Как я уже упомянул выше, я с самого начала кампании до апреля 1916 года был начальником штаба этого округа. Главным начальником его при мне и после моего ухода был генерал от кавалерии барон Рауш фон Траубенберг
{70}. Благороднейший, честнейший человек, единственным недостатком которого была, быть может, излишняя мягкость к подчиненным. Управляй он округом в обстановке мирного времени, он, несомненно, был бы обожаем всеми поголовно.
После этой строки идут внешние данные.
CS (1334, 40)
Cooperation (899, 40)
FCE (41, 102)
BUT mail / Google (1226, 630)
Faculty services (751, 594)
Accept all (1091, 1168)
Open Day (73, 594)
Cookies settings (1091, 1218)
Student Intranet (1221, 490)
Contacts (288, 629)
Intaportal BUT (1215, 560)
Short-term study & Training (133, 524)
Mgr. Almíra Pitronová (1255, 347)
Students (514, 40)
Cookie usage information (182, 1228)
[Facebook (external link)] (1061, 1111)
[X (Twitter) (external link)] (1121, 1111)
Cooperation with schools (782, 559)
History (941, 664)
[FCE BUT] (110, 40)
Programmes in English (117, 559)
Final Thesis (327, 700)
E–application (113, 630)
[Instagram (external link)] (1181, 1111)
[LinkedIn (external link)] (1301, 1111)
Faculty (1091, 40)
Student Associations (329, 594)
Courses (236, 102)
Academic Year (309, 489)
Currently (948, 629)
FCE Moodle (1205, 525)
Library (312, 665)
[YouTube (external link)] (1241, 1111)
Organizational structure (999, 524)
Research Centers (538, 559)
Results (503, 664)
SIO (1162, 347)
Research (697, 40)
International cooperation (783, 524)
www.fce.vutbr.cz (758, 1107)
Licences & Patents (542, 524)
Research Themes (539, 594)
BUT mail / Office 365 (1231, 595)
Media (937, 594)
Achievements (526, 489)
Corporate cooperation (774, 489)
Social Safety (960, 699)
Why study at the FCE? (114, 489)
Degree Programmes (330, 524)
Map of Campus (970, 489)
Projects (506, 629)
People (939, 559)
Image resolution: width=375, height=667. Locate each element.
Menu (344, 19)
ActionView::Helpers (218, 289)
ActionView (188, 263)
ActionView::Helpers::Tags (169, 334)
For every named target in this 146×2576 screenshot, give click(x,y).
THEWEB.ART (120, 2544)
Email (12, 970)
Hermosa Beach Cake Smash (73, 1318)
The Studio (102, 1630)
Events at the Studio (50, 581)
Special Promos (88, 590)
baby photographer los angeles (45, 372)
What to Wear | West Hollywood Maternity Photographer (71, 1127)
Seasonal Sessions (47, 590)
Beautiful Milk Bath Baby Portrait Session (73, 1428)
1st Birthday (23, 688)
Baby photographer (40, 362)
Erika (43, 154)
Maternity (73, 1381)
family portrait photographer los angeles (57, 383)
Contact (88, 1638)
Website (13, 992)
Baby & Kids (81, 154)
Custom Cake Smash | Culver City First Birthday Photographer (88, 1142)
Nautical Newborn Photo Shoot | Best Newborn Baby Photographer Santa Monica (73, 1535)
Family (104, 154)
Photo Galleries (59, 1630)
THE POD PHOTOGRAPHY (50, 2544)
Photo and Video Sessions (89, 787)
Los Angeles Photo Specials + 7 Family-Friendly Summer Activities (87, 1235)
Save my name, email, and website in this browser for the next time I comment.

Но тут, во время войны, когда состав войсковых частей округа беспрестанно менялся, одни части сменяли другие, люди запасных батальонов шли на пополнение боевых частей, а на смену им приходили выздоравливающие или новобранцы, популярности трудно было установиться, и, напротив, этот переменный состав округа представлял как нельзя более благоприятную почву для агитаторов. Этим последние и воспользовались.
В первые же дни революции они организовали беспорядки в запасном саперном батальоне, стоявшем в Смоленске
{71}. Барон Рауш в сопровождении начальника штаба округа генерала Морица
{72} и начальника дорожного отдела генерала Миллера
{73} отправился в батальон, чтобы урезонить бунтовщиков. Как нарочно, все трое генералов носили немецкие фамилии. Этого было достаточно. Им не только не удалось водворить порядок, но если им самим удалось спастись от смерти и отделаться только смещением с должностей и арестом, так только благодаря тому, что в первые дни революции революционные воины еще не вошли во вкус крови и оглядывались на Временное правительство. Никакого наказания за своевольное смещение начальников бунтовщики не понесли, да никто не ожидал этого. Петроград, Москва, Киев и другие пункты с крупными гарнизонами подали похвальный пример этому.